■ Given problem ■
Output the records from the line containing "Task: Open the Score filter dropdown" through the end of the records, keeping every line exactly as it appears. Leave out the pictures.

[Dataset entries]
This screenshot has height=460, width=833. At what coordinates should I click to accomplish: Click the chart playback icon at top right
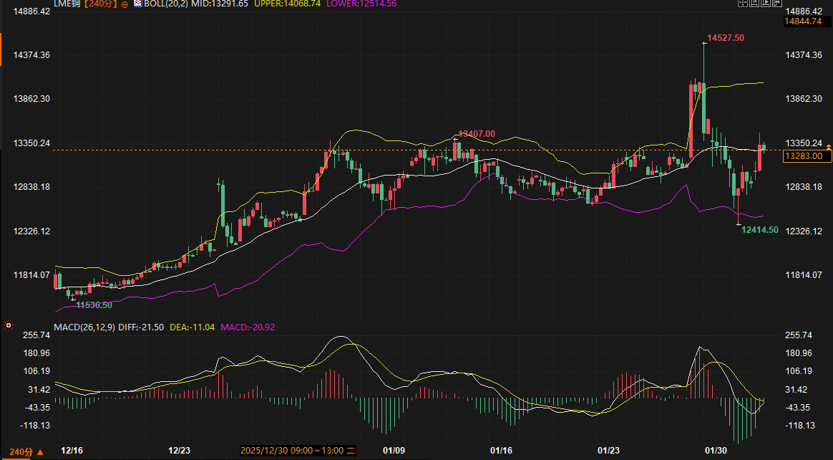(764, 4)

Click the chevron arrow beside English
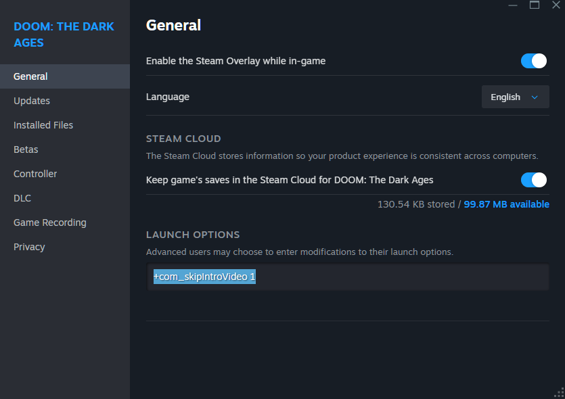click(x=535, y=97)
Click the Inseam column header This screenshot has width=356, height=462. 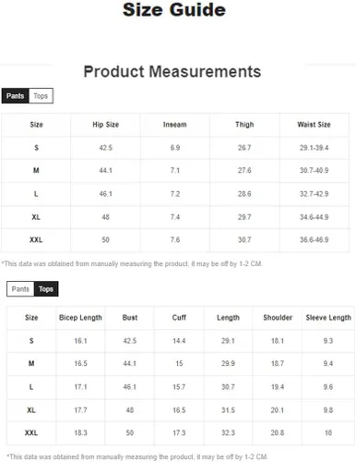[x=175, y=125]
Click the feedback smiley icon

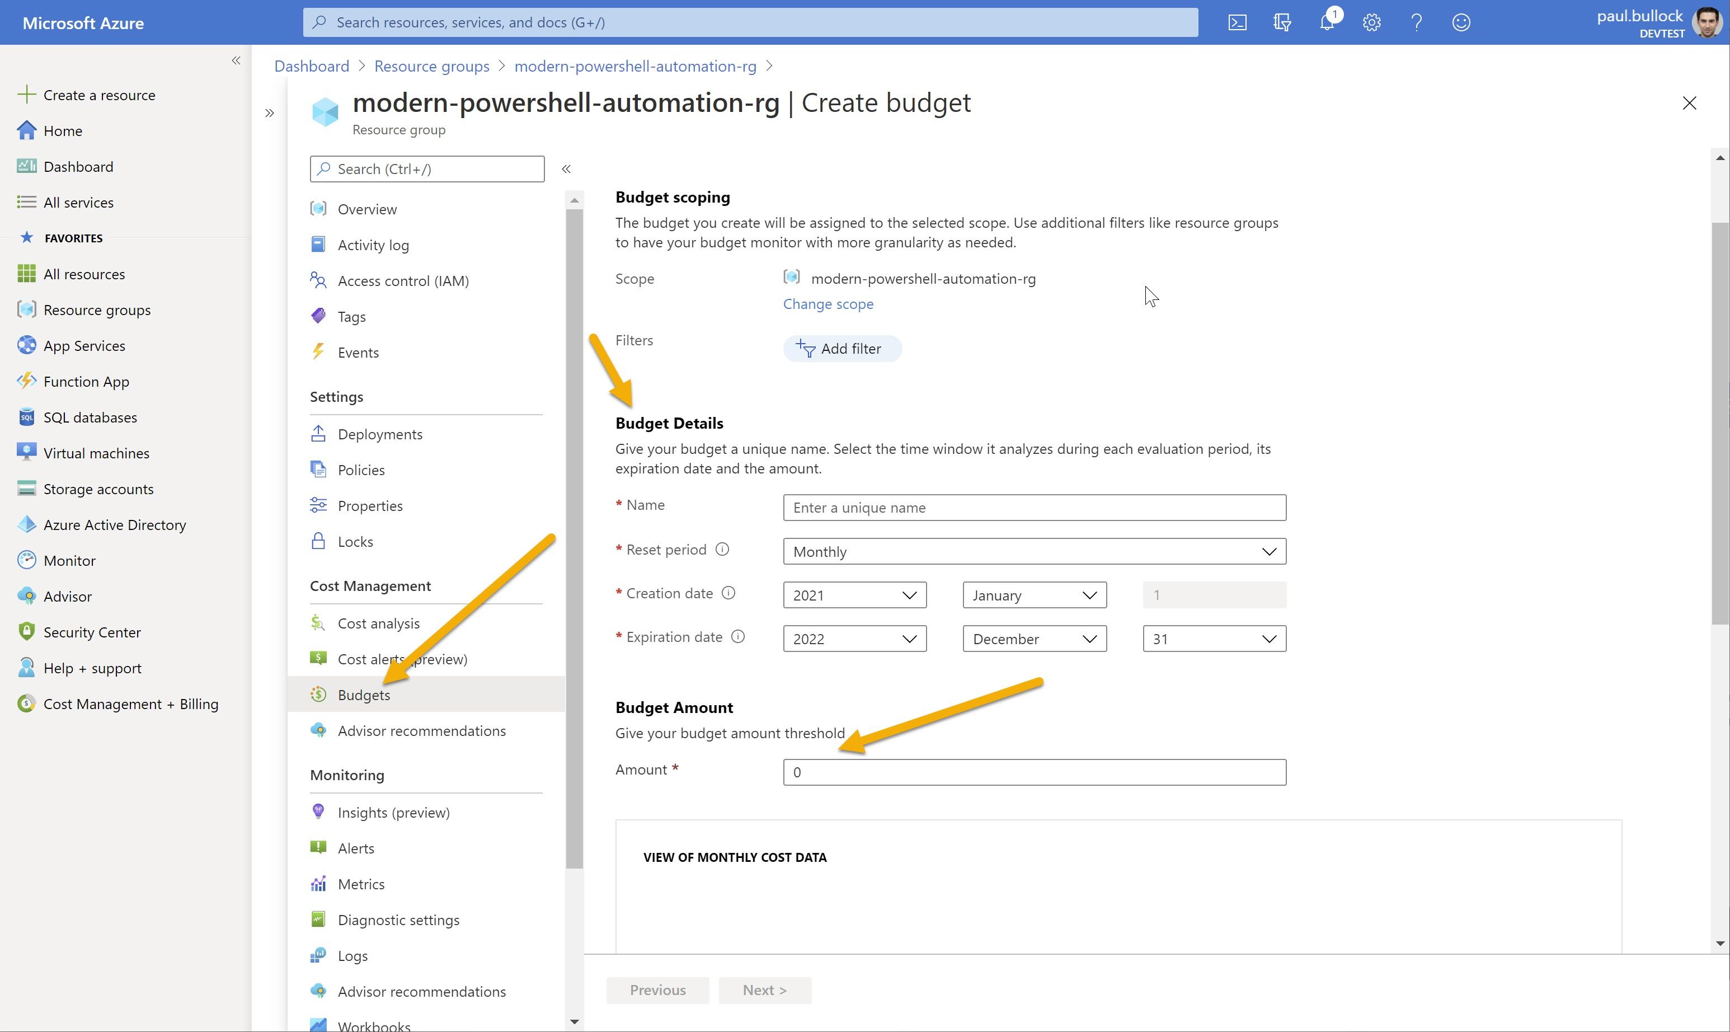point(1461,22)
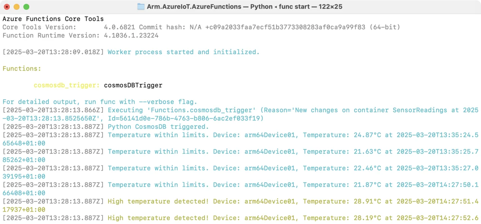Click the timestamp 2025-03-20T13:28:09.018Z
481x224 pixels.
click(53, 52)
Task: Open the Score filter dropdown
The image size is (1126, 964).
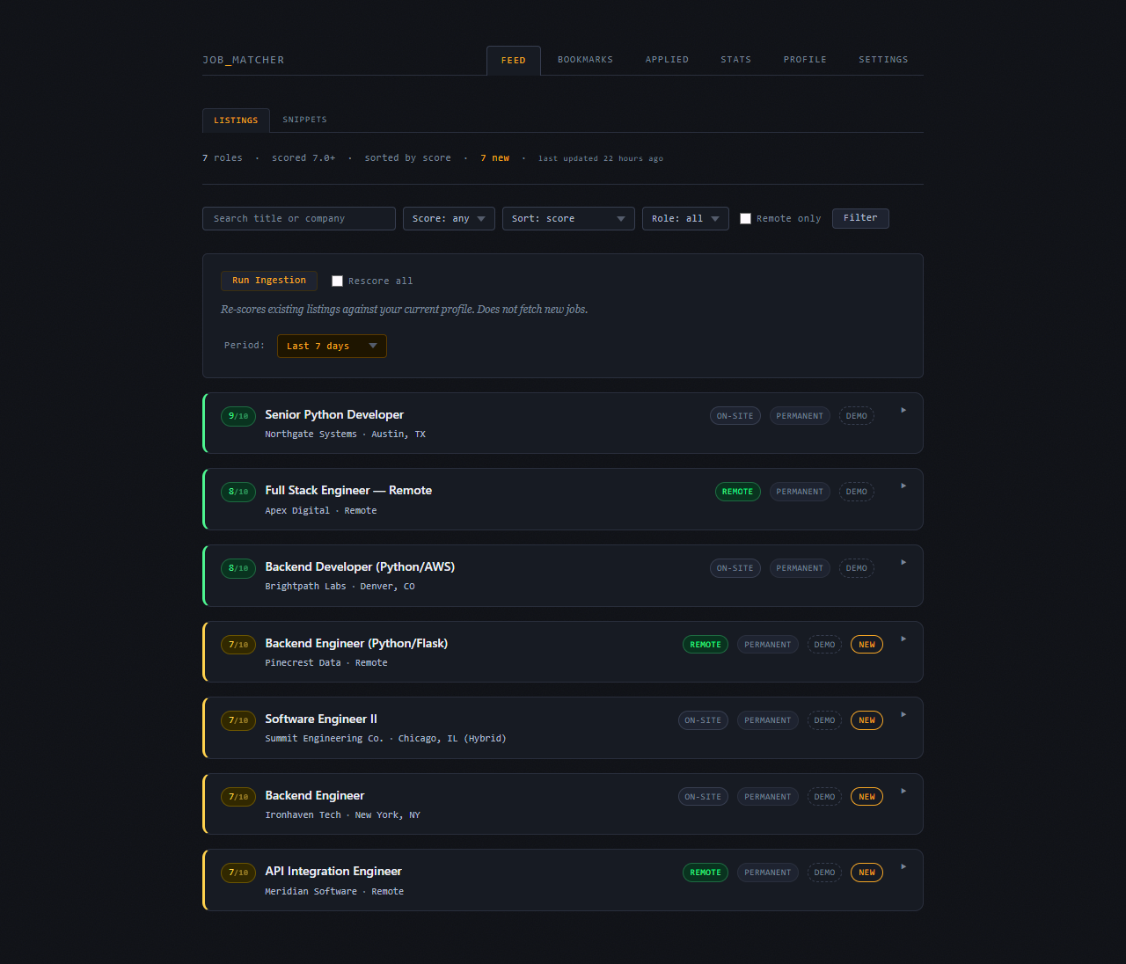Action: pyautogui.click(x=449, y=218)
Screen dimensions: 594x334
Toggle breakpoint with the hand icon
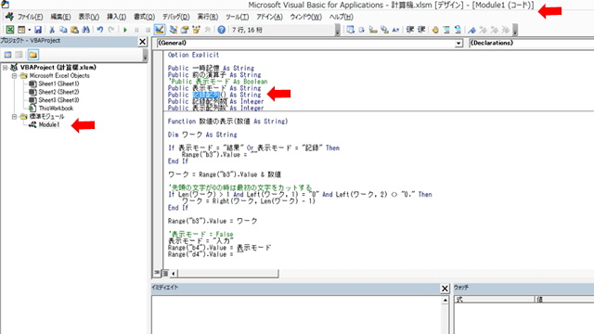(x=435, y=30)
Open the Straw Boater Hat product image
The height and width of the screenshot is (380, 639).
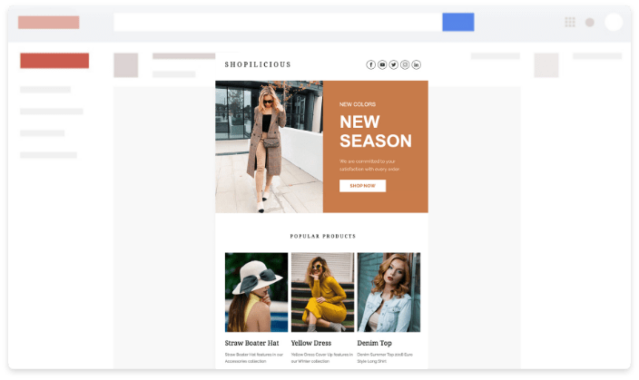click(256, 292)
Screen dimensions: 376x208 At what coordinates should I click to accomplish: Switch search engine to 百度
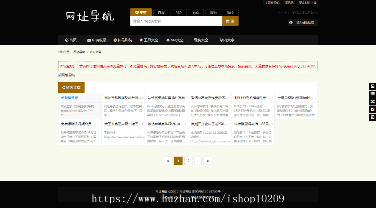(x=161, y=13)
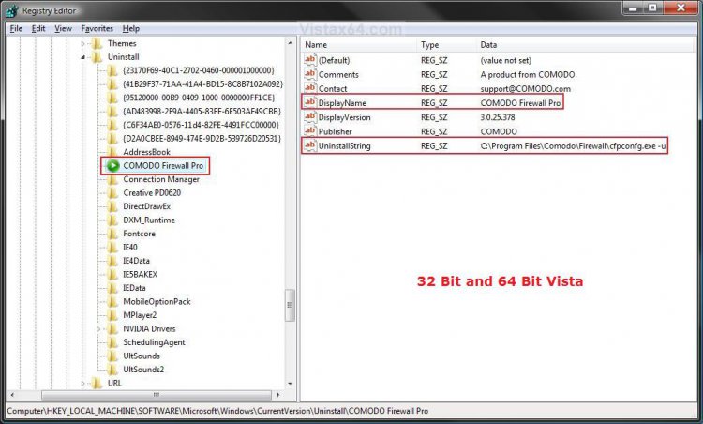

■ Solution for this problem ■
Task: Open the Score filter dropdown
The image size is (1126, 964).
Action: pyautogui.click(x=449, y=218)
Screen dimensions: 594x334
Toggle breakpoint with the hand icon
(x=435, y=30)
Open the Straw Boater Hat product image
The height and width of the screenshot is (380, 639).
click(256, 292)
Screen dimensions: 376x208 At what coordinates should I click to accomplish: Switch search engine to 百度
(x=161, y=13)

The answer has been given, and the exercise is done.